Рожь серебрилась в лунном свете, казалась тьмой маленьких копий.
Смрад от гари стал нестерпимым. А тут еще собачий вой взметнулся в небо. Ага, почуяли… бегите прочь. Песья кровь – только на время бескормицы. Но вам-то это откуда знать.
Стреноженные лошади паслись на молодых ростках, которые должны были подняться, заколоситься, вызреть и прокормить целое село. Не заколосятся, да и кормить некого…
Кони зафыркали, стали сбиваться в табун. Надрывно, жалко заржала испуганная молодая кобылица. Нет, не из-за Ешки. Это уцелевший овинник пощекотал брюхо лошадке. Только теперь, после огня, он не будет ее пестовать. Нащупает полную жилу, да и вонзит в нее единственный зуб. А утром первыми найдут падаль вороны…
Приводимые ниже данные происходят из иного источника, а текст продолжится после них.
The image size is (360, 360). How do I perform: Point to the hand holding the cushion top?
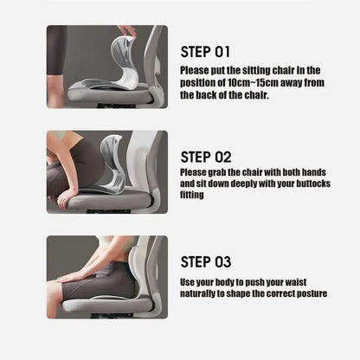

За полем, которое вмиг кончилось – словно половик из-под ног выдернули, – Ешка увидела телеги, составленные кругом возле громадного костра. Тошнотно завоняло каким-то варевом.
Ушкан оказался неправ – у страха глаза велики. Не все из села были мертвы, несколько молодых баб и девок тихонько подвывали, связанные. Их охраняли трое кипчаков, из-за своих колчанов похожие на горбатых. К ним подошел еще один, видно, согнутый от старости. Что-то гортанно крикнул. Сторожевой обрезал веревку, которая связывала запястья девки с длинным шестом, потащил несчастную к костру.
И тут Ешка ощутила странное беспокойство. Ей не было дела до кипчакских полонянок. Такова жизнь – первым хлебает тот, за кем сила. В ночи скрывался кто-то, чья мощь больше, чем Ешкина, чем всей нежити разом. Чье-то присутствие заставило полуночницу вздрогнуть, задрожать и чуть ли не податься назад, в лес, под защиту своей хозяйки – Мары.
Ешка все же подобралась поближе.
Услышала рев. Это был крик не человека, не животного. А твари, какой не видывали ни свет, ни мрак.
Возле костра, прикованная цепями к железным крюкам, вбитым в землю, стояла гигантская птица, взмахивала громадными крыльями, рождая ветер. Сухие травинки, пыль и даже мелкие щепки взмывали вверх. Могучие лапы с хищно торчавшими когтями взрывали дерн, швыряли его в стороны, бряцали оковами. Голова чудища была скрыта колпаком, похожим на ведро.
Согнутый кипчак, совсем не остерегаясь, подошел к чудищу, вытащил из-за пазухи рожок и дунул в него. Пронзительный звук словно просверлил темноту, но успокоил огромную птицу. Она осела, растопырила перья.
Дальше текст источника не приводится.